# Quel pizzico in più...



## Anita_Blake

Ciao a tutti!

Per caso qualcuno sa' dirmi come potrei tradurre una frase del genere:

"La presenza di questo elemento(generico) aggiunge quel pizzico in più alla trama."

Grazie mille per l'aiuto!


----------



## gatogab

Pizzico = pellizco.


> "La presenza di questo elemento(generico) aggiunge quel pizzico in più alla trama."


La presencia de este elemento agrega un pellizco más al argumento.
¿Un pellizco de qué?¿Un poco más de qué?
Parece que falta algo en la frase.
 Si a la sopa le falta sal le agregas un pellizco (_un pizzico)_ de sal ¿verdad?

Bienvenida al foro.


----------



## 0scar

A mi me suena a "...agrega un poquito más a la trama"


----------



## Neuromante

Quizás se pueda traducir "Añade esa puntita en más a la trama" para mantener la forma tan baga del original


----------



## Wamba

_*añade ese pequeño ingrediente a la trama. *_Entiendo que se está hablando en sentido figurado y que ese elemento, no determinado, sin ser decisivo en el conjunto, le da a la trama un matiz que sin él no tendría.


----------



## 0scar

Tengo que corregir a "agrega *ese* poquito más a la trama.."


----------



## Anita_Blake

Grazie mille!


----------



## niklavjus

Anita_Blake said:


> "La presenza di questo elemento(generico) aggiunge quel pizzico in più alla trama."

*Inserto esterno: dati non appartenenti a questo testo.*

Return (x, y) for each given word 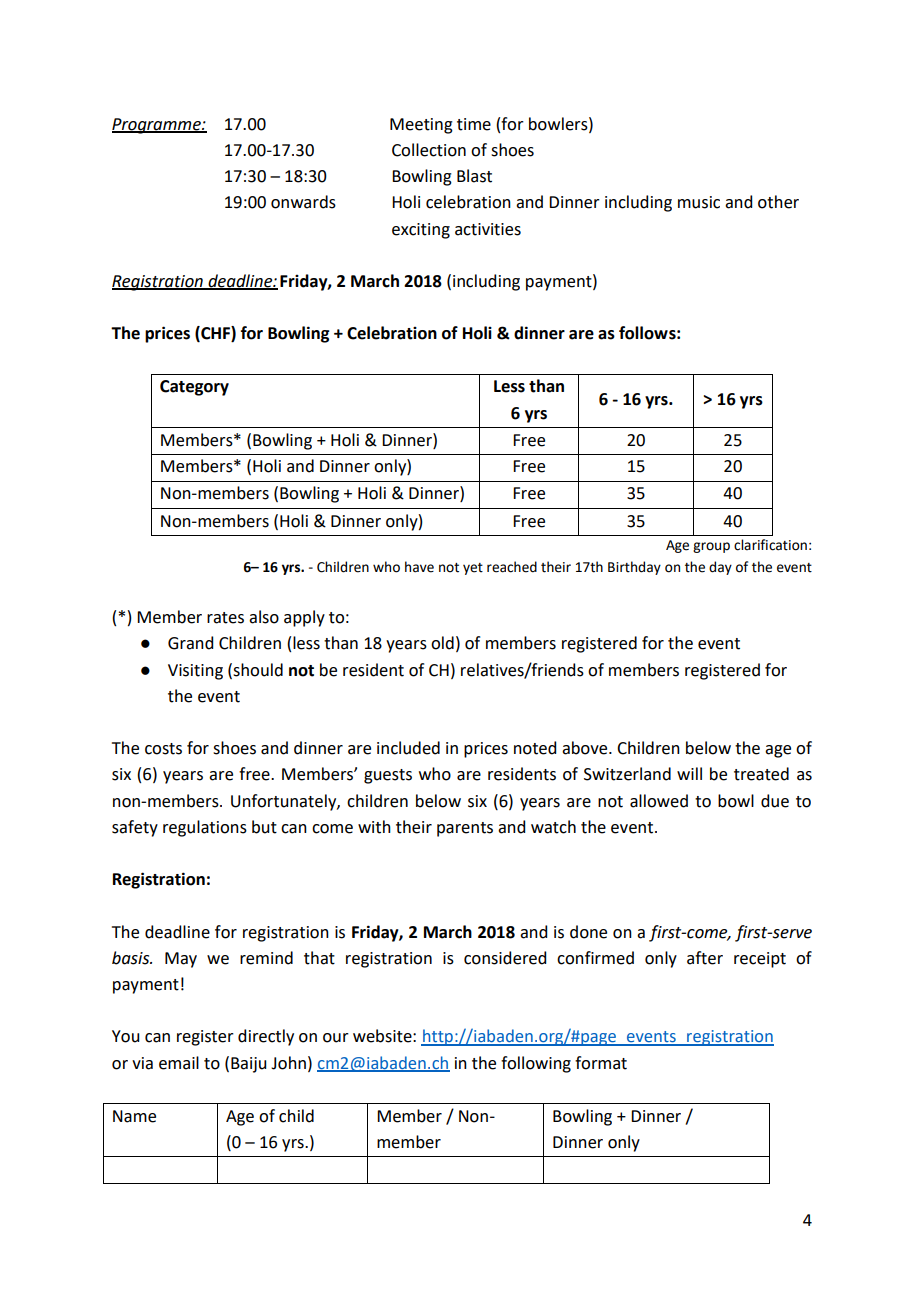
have (419, 567)
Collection (429, 150)
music (699, 202)
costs (163, 749)
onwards (303, 202)
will (689, 773)
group (711, 547)
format (601, 1063)
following (536, 1064)
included (408, 748)
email (179, 1063)
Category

Anche a me la frase pare incompleta. 
In genere si dice "_quel qualcosa in più_", "_quel quid_", ma in questo caso viene naturale da chiedersi "Un pizzico in più di che?".


----------



## Neuromante

Creo que sería *"Toque"* en español. Sea lo que sea a lo que se refiere, está claro que en el contexto ese "añadido" a la trama define el carácter del "pizzico" así que no es necesario explicar en qué consiste.

Pongo un par de ejemplos, para que se entienda:
"La presenza di questo elemento(un regiseno) aggiunge quel pizzico _osè_ in più alla trama."
"La presenza di questo elemento(un viaggio sorpresa) aggiunge quel pizzico _aventuroso _in più alla trama."

Anche funzionerebbe se si tratasse di un "pizzico" di rinforzo. Semplicemente si stà dicendo che questo elemento (Appena agiunto al discorso) aiuta nel´aspetto dalla trama da cui si sta parlando


----------



## niklavjus

Estoy de acuerdo contigo, Neuromante, el sentido esta claro, pero creo que se debería especificar, como tu haces, "_quel pizzico di X in più_".


----------



## Lexinauta

¿No podría ser que 'agrega una _vuelta de tuerca_ a la trama'?


----------



## niklavjus

Todo podría se, pero en italiano "_un pizzico_" se presupone ser _"de algo_".


----------



## Neuromante

Es que creo que el "elemento" debe venir dado por el contexto de la frase y "el algo" es parte del sentido general que le está dando al discurso. Que si supiéramos de qué va lo entenderíamos. Seguramente el estilo con que el autor escribe es bastante florido.


----------



## gatogab

Ese elemento (genérico que quizá quién sabe lo que es) da a la trama una _vuelta de tuerca, un _*Toque*, ese poquito más, _*ese pequeño ingrediente*,_ esa puntita en más, un poquito más, di non si sa che cosa.


----------



## Neuromante

Appuhnto.
Ma imagino che si capisca perfettamente dal discorso.


----------



## gatogab

Neuromante said:


> Appunto.
> Ma immagino che si capisca perfettamente dal discorso.


Mica tanto.


----------



## Neuromante

Dal discorso complessivo non solo da un paio de frasi. Basterebbe che Anita ci fornisca il tema del testo


----------